A acção começa em Chiapas, no sul do México, onde através de Willy (Edgar Flores) somos introduzidos na realidade do gangue a que pertence e onde é conhecido por “El Casper”. Os membros distinguem-se pelas suas tatuagens em todo o corpo, muitos deles até na cara, e estão naturalmente implicados em actividades criminosas. Willy escapa-se por vezes às suas obrigações para estar secretamente com a sua namorada e isso é algo que prontamente percebemos que lhe trará problemas com os seus companheiros. Um dos sítios a que tem que estar atento é a La Bombilla, uma parte da linha férrea onde centenas de imigrantes esperam comboios que os levem para norte, em direcção ao desejado “el dorado”.

O gangue em questão é o Mara Salvatrucha, que não é ficcionado, mas bem real. Nascido nos anos 80 em Los Angeles como gangue étnico salvadorenho, desenvolveu-se até aos nossos dias estendendo a sua influência da América Central à do Norte, após as deportações de vários dos seus membros. As suas principais características são a extrema violência e as vinganças cruéis. Os ritos iniciáticos, as tatuagens, os símbolos feitos com as mãos, as execuções e a exploração dos imigrantes, tais como aparecem no filme, ao que parece estão bem representadas e correspondem às práticas dos “mareros”.

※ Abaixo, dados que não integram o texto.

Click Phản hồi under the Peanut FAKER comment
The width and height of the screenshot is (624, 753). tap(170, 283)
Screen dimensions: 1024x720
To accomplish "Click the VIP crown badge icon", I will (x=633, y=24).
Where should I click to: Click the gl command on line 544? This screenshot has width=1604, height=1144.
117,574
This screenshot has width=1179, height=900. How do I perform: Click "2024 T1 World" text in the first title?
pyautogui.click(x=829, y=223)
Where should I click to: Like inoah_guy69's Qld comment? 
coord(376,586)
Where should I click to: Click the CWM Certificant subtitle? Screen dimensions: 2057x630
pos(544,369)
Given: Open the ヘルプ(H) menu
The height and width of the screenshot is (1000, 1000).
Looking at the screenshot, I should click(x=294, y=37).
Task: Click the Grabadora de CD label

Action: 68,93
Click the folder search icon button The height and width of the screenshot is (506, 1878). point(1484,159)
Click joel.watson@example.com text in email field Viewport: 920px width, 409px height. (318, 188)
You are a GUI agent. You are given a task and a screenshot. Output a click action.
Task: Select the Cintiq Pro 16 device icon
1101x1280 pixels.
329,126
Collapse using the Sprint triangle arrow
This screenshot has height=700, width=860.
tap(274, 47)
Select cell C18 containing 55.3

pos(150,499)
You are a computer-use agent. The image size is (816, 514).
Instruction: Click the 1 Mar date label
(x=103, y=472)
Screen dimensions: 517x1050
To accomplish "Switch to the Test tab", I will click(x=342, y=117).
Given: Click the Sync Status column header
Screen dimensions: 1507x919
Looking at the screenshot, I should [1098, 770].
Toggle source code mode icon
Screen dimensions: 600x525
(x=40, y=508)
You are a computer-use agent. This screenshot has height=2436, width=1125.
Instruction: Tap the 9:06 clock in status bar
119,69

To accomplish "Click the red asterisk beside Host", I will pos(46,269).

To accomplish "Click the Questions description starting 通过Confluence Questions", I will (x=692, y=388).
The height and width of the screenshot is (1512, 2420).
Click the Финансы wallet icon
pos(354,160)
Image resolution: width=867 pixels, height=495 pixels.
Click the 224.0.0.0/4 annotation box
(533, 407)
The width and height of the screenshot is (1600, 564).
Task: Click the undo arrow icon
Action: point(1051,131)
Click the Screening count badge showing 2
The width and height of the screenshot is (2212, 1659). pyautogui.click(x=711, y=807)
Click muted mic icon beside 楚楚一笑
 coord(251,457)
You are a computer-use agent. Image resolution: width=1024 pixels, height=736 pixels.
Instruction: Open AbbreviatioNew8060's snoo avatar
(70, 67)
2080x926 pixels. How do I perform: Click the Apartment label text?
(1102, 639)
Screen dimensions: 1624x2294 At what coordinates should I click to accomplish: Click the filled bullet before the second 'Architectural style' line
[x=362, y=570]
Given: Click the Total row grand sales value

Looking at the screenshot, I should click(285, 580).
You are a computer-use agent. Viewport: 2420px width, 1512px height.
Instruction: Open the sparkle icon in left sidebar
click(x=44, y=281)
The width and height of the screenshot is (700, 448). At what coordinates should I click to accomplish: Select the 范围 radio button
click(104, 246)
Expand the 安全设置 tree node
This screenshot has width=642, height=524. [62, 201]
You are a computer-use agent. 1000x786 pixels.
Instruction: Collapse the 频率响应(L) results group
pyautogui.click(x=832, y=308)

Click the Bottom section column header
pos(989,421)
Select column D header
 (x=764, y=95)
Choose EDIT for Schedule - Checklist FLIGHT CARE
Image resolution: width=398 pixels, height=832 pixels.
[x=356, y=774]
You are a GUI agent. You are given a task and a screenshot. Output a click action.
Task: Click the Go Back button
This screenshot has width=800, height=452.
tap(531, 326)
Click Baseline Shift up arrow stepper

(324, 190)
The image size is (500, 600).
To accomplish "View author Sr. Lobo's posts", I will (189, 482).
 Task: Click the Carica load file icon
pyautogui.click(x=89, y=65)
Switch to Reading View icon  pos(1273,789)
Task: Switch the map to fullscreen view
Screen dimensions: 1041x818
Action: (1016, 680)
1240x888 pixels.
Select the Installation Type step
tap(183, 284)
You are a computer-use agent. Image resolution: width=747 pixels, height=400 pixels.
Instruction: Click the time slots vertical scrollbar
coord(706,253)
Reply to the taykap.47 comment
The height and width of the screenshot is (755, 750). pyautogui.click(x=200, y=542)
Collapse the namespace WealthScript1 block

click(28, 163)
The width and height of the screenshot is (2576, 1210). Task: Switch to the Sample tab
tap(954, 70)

Voltando a La Bombilla, é aí que Sayra (Paulina Gaitán), que vem com o seu pai e o seu tio desde as Honduras com o objectivo de chegar aos EUA, se vai cruzar com Willy e o seu percurso altera-se radicalmente. Através dela e dos seus familiares ficamos a conhecer as árduas condições enfrentadas por estes imigrantes, dispostos a arriscar tudo pelo seu sonho. Viajando em cima de comboios de mercadorias, sempre alerta às autoridades, tanto são agradavelmente surpreendidos por crianças que lhes atiram fruta para comer, quando passam no centro do país, como lhes esperam pedras e insultos quando já estão perto da fronteira do norte, atiradas igualmente por crianças que lhes dizem: “Não vos queremos aqui! Vão-se embora!”

Há um dado curioso a notar. Paulina Gaitán, que interpreta a rapariga hondurenha, é uma actriz mexicana, e Edgar Flores, que interpreta um jovem mexicano, é um actor hondurenho.

Concluindo, apesar da actualidade do tema tratado e das possibilidades desta história, o filme não surpreende. Pelo contrário, é sempre previsível, com os acontecimentos futuros anunciados com demasiada antecedência. As representações também deixam a desejar e a realização, apesar de alguns bons planos e sequências, não traz nada de novo. [publicado na secção CineMais da edição desta semana de «O Diabo»]



SEM NOME
Título original: Sin Nombre
Realização: Cary Fukunaga
Com: Edgar Flores, Paulina Gaitán, Diana García, Tenoch Huerta, David Serrano, Gerardo Taracena
EUA/MÉX, 2009, 96 min.
Estreia em Portugal: 24 de Junho de 2010.